• Task instructions:
How many of the lines below contain "large"? Reply with only that figure.
___ The data ___
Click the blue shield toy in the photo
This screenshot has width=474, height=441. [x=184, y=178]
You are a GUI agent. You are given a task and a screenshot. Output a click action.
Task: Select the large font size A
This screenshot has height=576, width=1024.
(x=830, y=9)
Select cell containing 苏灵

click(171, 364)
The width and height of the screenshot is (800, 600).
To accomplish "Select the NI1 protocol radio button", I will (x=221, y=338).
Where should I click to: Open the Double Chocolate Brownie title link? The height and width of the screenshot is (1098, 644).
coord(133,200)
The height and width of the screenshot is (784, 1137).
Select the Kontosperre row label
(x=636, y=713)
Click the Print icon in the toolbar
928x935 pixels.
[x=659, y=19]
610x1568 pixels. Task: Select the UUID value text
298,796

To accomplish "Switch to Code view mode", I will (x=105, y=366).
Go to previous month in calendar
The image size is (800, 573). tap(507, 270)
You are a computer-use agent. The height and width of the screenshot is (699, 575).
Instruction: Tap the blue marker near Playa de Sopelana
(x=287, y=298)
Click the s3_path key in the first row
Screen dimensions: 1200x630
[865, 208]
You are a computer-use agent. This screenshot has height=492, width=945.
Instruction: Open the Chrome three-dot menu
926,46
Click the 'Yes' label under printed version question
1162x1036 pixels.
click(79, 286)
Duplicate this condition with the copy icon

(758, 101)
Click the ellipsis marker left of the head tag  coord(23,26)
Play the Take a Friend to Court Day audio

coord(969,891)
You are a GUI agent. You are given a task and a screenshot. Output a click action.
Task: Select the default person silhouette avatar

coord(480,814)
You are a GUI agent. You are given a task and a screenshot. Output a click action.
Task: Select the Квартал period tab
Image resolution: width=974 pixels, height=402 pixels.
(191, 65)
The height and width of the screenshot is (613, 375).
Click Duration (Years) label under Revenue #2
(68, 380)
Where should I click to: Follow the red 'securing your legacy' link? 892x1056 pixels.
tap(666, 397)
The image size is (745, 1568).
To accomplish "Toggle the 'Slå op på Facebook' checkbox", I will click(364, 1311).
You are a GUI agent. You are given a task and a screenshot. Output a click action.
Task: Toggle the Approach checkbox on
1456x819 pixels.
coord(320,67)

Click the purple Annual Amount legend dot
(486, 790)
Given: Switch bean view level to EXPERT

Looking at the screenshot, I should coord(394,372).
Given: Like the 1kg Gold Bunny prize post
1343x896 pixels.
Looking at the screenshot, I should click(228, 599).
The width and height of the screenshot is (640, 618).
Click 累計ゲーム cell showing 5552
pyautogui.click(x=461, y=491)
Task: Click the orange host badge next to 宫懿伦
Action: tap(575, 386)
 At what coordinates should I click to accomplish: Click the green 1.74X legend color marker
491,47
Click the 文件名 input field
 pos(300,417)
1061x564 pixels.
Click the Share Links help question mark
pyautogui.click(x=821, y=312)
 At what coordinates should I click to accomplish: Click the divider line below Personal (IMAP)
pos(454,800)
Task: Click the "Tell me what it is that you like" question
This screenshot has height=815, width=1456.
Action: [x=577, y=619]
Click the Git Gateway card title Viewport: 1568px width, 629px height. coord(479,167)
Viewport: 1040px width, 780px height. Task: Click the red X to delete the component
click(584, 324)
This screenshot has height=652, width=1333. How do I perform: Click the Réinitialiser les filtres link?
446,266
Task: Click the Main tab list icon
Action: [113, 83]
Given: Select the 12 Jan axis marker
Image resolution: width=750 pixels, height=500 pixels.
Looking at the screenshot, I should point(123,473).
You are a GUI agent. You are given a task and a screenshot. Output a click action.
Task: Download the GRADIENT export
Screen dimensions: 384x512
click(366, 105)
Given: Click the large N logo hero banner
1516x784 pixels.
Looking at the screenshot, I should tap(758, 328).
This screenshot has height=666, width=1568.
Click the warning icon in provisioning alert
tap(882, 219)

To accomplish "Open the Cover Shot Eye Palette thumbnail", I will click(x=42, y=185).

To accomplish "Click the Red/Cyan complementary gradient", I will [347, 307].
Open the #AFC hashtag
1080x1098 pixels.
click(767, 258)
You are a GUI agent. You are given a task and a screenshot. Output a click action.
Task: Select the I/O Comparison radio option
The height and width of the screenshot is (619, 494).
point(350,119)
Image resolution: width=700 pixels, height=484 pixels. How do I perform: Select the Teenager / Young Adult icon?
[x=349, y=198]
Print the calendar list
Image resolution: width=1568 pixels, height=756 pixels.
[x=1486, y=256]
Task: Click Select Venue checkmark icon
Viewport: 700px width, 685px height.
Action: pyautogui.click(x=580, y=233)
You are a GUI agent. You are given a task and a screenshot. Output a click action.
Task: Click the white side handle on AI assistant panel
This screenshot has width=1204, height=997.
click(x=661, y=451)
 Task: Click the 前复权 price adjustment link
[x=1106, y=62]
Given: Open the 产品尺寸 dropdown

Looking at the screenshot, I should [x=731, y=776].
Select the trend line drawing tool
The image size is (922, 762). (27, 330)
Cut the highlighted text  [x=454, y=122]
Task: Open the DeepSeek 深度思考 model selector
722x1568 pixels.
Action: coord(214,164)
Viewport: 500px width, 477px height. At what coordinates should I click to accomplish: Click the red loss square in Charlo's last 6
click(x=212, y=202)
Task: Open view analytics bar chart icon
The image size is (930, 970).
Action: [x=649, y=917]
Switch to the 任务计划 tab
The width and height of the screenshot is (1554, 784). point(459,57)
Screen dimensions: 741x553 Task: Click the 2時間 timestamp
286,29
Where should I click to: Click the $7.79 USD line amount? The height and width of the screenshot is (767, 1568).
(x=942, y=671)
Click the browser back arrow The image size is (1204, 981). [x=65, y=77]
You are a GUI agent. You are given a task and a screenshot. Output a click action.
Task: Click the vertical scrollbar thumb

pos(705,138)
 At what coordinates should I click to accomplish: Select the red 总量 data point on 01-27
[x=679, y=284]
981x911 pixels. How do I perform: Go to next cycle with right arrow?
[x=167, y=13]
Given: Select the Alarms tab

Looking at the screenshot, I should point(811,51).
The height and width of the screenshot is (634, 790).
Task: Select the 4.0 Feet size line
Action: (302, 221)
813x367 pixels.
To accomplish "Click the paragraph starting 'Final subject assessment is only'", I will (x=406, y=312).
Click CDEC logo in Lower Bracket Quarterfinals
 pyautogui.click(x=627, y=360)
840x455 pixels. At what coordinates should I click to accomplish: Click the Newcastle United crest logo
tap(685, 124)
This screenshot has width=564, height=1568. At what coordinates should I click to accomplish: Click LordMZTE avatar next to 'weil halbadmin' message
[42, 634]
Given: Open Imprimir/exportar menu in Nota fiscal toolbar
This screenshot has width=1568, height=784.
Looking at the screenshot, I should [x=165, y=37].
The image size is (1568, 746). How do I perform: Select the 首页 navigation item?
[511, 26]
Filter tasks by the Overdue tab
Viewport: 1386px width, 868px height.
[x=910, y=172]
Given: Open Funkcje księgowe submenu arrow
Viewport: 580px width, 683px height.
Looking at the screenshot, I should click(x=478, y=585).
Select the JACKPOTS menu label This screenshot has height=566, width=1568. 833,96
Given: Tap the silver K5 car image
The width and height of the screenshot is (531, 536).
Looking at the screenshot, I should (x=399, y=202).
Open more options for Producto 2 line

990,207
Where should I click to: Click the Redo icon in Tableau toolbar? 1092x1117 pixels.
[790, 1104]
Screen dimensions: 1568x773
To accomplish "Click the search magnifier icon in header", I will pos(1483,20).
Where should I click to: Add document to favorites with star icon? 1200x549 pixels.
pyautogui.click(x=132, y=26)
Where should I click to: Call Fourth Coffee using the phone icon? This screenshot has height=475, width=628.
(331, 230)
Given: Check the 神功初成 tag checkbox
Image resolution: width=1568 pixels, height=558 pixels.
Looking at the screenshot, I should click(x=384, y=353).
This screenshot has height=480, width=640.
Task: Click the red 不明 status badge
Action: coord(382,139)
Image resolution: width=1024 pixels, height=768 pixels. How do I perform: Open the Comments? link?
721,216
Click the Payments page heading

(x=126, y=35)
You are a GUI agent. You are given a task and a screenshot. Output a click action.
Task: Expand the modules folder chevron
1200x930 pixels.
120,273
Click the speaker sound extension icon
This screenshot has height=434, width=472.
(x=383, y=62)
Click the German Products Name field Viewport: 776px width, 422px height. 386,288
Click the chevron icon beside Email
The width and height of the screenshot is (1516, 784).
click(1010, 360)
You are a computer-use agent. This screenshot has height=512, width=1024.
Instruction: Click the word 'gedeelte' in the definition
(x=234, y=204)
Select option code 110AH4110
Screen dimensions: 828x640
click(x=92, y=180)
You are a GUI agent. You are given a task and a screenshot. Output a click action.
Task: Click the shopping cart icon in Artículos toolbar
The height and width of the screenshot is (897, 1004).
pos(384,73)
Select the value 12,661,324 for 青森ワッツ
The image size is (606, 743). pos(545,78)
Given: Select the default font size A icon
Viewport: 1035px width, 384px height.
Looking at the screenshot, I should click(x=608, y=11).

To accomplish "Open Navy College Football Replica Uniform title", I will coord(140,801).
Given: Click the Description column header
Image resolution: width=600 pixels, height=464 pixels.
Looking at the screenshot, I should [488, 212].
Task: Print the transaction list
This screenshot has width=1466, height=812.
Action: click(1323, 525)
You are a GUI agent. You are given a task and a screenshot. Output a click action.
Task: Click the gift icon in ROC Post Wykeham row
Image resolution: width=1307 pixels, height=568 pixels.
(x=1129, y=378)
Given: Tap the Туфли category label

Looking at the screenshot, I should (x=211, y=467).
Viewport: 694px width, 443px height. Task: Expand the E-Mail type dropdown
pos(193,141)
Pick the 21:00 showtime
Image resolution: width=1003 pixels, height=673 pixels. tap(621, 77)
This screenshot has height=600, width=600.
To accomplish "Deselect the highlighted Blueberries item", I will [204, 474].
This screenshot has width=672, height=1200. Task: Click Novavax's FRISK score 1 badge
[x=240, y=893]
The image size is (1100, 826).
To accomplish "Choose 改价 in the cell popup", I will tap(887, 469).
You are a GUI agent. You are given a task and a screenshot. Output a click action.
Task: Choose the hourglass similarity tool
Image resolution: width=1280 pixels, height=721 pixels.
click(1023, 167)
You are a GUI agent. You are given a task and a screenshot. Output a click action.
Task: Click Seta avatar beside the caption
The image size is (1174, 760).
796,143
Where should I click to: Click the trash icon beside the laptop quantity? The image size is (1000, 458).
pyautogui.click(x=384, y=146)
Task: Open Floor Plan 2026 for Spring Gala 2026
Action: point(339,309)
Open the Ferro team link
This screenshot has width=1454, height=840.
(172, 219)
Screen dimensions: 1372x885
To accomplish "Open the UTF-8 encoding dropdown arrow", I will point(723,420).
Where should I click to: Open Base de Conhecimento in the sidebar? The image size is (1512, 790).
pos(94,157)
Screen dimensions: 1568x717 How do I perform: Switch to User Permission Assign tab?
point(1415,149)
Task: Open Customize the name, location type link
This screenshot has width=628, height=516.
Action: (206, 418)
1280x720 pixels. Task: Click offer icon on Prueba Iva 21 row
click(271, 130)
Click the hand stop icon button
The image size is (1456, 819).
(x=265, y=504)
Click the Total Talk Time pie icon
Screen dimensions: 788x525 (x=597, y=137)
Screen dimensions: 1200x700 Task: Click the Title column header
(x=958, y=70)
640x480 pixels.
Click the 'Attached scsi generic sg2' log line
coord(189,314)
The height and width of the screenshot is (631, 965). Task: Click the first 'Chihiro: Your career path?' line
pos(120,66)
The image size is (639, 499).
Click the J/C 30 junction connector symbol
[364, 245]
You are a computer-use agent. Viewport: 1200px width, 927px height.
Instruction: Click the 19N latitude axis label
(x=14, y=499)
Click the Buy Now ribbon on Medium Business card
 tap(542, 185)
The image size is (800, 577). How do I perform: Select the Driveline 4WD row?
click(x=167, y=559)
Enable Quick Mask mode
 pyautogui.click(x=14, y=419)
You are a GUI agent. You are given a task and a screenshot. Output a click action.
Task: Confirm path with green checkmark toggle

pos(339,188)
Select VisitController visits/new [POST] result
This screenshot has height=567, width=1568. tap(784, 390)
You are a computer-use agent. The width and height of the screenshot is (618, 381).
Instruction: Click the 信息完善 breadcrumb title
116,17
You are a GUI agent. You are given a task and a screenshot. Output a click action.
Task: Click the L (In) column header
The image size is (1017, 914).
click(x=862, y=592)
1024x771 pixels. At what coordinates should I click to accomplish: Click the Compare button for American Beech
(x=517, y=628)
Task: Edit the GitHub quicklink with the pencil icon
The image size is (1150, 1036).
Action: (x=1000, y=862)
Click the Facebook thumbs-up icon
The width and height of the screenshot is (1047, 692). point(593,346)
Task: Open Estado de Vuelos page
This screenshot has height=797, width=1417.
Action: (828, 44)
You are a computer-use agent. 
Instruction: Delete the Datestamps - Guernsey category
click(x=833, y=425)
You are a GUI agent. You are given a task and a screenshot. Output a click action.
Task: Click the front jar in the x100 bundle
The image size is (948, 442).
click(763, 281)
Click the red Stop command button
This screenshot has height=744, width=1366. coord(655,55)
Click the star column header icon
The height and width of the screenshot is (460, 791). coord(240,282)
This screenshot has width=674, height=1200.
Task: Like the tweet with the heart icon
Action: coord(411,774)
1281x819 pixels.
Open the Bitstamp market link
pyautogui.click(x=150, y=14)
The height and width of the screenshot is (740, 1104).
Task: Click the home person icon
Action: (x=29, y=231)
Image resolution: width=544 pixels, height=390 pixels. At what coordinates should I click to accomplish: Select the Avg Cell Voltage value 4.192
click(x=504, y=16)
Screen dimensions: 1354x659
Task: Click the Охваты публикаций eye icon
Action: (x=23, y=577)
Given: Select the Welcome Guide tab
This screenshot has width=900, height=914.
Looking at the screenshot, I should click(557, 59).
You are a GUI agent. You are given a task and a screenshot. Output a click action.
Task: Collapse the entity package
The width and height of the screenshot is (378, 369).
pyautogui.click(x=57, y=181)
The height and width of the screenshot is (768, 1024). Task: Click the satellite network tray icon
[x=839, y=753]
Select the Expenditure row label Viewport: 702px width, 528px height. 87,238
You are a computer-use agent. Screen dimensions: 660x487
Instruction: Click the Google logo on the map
___
• Exercise solution:
2